I agree with your derivation but I think you made it harder than it needed to be in the interesting case that h < l/pi.
You consider portions of a brachistochrone which descend out to a shorter distance than (pi h / 2) and then have a hard corner and go flat. But if you think of that brachistochrone-portion and straight curve as a curve from (0,0) to (pi h/2,h) then it must take longer to get there than the half-brachistochrone.
So there was no need to do the second optimization, the best curve MUST be a half-brachistochrone, a straightaway, and a half-brachistochrone.
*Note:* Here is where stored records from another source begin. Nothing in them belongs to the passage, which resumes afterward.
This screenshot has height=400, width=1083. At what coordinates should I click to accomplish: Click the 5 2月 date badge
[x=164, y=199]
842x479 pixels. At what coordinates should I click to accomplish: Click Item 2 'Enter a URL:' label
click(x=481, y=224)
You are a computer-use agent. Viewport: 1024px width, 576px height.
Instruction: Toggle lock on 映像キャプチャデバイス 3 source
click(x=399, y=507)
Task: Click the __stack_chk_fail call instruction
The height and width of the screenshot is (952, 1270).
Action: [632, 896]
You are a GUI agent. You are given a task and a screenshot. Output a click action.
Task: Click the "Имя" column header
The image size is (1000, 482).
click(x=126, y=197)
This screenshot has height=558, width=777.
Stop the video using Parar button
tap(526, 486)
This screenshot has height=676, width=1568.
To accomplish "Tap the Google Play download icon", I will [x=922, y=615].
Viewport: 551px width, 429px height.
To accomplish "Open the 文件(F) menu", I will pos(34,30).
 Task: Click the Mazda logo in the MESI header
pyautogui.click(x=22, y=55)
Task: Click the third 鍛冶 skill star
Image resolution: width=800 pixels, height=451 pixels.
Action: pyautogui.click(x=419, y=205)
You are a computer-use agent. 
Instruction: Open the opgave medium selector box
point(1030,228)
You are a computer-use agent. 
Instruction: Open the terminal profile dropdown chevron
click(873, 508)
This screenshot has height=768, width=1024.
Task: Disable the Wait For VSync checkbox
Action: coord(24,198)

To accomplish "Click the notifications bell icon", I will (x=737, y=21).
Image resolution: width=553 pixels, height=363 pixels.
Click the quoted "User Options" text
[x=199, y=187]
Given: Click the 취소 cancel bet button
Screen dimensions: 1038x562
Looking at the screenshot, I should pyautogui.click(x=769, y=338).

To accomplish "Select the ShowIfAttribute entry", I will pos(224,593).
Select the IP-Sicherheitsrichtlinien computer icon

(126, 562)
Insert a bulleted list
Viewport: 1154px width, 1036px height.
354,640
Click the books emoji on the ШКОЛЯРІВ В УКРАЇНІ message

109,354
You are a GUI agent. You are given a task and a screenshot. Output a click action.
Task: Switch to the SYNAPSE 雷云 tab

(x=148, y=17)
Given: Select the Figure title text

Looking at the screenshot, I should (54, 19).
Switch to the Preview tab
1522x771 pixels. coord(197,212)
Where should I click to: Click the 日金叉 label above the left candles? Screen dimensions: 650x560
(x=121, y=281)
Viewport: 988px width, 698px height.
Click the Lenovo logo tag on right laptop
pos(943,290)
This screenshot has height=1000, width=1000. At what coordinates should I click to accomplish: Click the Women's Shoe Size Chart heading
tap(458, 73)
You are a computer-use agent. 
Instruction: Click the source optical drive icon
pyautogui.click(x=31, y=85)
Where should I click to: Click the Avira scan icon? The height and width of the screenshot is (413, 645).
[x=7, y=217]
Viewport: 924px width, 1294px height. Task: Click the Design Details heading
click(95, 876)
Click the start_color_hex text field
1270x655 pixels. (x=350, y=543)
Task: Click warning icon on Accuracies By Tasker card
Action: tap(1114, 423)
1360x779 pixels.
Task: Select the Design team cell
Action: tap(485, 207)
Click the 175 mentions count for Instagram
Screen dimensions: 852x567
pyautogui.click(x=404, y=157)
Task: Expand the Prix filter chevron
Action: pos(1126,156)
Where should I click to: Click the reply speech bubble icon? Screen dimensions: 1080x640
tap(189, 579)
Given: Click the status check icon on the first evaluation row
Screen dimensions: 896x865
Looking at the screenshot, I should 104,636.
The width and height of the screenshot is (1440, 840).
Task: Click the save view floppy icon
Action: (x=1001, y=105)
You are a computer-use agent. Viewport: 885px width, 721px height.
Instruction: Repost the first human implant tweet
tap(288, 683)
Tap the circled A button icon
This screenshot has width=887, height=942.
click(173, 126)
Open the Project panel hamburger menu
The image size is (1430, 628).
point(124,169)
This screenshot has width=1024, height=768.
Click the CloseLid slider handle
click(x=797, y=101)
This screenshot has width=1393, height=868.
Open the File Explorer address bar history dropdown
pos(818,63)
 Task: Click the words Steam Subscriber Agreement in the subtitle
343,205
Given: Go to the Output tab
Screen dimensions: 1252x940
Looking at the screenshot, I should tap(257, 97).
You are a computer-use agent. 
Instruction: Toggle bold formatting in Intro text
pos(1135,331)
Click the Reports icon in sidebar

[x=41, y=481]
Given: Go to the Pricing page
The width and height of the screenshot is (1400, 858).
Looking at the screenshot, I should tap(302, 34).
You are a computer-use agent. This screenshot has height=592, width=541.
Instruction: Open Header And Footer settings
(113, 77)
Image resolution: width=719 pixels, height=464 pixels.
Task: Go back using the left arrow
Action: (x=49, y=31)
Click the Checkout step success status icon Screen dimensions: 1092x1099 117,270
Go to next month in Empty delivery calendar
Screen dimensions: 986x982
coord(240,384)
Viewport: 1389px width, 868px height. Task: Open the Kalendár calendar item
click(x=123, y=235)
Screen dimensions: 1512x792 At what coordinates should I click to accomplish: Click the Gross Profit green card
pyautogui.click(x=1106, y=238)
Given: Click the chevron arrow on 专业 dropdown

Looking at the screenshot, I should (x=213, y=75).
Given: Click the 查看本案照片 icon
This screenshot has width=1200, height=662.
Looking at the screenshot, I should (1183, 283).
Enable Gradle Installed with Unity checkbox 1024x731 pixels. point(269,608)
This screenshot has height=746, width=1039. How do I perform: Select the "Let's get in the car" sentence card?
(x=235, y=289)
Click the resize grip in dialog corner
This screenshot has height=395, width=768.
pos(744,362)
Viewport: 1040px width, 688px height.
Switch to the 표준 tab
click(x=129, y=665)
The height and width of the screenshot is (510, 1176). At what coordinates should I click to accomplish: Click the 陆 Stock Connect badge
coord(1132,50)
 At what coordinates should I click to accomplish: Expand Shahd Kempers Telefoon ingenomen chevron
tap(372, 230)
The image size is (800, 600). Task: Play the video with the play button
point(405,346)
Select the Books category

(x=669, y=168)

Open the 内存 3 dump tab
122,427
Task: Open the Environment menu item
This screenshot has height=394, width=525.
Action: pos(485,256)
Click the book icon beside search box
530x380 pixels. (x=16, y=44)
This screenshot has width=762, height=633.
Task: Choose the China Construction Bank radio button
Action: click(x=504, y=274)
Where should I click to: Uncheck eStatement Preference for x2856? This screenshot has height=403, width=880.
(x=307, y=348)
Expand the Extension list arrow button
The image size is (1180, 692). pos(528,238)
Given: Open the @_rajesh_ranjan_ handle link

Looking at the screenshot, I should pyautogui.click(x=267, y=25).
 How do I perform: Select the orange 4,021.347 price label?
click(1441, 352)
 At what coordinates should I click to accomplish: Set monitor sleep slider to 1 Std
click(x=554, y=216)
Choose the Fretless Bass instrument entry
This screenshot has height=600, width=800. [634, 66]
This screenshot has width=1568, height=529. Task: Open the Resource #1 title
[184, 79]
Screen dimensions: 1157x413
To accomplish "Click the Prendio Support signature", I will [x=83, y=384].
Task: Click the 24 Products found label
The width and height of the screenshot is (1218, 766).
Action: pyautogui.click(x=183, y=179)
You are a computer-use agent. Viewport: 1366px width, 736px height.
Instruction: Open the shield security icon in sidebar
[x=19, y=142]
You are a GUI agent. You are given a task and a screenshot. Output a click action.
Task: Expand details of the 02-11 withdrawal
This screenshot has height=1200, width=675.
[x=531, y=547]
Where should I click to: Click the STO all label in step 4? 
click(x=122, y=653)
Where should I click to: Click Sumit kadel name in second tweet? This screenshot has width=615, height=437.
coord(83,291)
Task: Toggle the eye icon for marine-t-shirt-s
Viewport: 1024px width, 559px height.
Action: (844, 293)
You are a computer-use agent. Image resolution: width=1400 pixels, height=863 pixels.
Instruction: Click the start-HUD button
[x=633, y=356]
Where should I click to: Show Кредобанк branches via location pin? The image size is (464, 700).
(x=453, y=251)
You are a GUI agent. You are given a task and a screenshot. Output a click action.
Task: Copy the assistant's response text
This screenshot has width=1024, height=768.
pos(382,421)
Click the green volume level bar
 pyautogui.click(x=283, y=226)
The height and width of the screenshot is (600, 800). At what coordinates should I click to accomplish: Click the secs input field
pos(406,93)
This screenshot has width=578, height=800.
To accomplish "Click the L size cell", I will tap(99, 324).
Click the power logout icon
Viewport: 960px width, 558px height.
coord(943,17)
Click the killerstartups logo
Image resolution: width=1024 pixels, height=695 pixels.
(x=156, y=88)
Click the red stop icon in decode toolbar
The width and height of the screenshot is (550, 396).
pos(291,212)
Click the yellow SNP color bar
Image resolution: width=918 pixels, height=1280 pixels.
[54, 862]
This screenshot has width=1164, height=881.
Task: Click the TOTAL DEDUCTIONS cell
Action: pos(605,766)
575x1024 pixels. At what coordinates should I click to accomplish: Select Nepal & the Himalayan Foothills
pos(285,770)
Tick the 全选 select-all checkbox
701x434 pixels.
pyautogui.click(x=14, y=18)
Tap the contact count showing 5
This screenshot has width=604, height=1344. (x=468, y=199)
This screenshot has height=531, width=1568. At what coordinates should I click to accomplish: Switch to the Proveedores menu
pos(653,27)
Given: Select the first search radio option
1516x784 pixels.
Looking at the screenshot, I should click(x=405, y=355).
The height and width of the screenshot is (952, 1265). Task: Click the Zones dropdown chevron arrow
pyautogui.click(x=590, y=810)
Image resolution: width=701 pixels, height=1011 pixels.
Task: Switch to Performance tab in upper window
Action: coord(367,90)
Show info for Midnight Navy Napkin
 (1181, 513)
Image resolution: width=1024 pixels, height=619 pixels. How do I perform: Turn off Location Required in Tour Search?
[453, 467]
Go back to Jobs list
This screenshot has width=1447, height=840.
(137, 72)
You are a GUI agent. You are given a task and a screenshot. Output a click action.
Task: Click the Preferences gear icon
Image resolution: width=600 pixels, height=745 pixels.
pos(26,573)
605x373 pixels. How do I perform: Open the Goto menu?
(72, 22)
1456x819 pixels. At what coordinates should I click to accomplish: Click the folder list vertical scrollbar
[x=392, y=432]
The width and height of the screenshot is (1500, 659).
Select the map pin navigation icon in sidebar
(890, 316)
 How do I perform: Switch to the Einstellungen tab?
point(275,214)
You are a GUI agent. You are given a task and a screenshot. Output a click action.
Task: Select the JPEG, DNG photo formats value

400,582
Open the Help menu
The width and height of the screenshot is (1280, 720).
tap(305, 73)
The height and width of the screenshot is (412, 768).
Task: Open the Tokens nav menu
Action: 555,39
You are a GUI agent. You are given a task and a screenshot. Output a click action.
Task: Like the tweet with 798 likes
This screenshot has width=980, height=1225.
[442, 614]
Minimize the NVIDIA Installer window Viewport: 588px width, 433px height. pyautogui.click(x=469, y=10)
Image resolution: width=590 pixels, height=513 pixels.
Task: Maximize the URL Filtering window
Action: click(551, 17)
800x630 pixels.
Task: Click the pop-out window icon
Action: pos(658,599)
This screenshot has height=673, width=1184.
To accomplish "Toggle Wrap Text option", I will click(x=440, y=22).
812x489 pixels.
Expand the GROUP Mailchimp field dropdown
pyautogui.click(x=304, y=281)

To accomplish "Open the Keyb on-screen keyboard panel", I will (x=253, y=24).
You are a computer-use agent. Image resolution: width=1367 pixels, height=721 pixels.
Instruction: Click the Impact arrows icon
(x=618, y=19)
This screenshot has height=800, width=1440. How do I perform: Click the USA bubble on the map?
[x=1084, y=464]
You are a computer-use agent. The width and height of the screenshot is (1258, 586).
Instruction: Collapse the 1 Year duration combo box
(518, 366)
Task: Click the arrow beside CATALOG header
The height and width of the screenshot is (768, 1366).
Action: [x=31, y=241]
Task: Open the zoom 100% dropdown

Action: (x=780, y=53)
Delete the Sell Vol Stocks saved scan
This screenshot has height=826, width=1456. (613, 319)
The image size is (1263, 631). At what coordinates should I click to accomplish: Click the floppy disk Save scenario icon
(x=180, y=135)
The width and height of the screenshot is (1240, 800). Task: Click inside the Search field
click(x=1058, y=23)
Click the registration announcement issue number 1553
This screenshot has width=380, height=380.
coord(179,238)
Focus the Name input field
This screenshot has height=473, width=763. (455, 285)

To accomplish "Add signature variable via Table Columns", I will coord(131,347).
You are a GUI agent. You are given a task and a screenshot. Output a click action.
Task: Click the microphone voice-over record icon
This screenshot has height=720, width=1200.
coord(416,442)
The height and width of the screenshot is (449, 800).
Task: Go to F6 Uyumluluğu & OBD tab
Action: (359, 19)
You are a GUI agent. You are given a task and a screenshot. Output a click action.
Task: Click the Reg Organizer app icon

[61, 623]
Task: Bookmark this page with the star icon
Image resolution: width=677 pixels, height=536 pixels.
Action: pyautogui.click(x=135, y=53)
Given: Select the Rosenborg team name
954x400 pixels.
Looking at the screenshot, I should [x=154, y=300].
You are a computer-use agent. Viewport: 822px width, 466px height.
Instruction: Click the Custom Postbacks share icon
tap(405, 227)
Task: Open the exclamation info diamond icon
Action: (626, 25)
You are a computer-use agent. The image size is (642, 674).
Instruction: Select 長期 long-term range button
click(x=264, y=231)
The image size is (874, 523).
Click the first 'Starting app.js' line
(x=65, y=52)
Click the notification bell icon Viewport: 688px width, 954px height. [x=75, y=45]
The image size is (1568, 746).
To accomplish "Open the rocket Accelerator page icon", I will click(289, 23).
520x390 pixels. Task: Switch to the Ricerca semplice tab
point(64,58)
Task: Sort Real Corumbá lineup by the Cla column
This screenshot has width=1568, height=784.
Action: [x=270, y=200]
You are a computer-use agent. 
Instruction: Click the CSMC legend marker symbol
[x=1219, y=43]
1. I guess you mean cycloid when you say brachistochrone. Technically, brachistochrone is just the shortest time path.
I’m not sure it’s obvious that the half cycloid to floor is faster than greater than half cycloid to point above floor and then meeting floor at a later point with a different curve. It turns out that half cycloid is the best but needs proof. (my comment above).

1. Guy Moore says:

Suppose you take a half-cycloid to the point (x,y) which is above the floor, and then some small additional path to (x’,y’). Then either I am continuing the half-cycloid, which goes higher and is therefore worse than going straight across, or the total path to (x’,y’) is not the cycloidal path to that point, and is therefore not optimal. Since (x’,y’) is still above the floor, the cycloidal path to (x’,y’) is better than the suggested curve.
So it’s clear that you don’t need to consider such constructions — it does not require calculation.

(Yes I should have said cycloid rather than brachistochrone, my bad)

1. Yes, fair enough argument without calculation, but still non obvious and needed to complete the answer.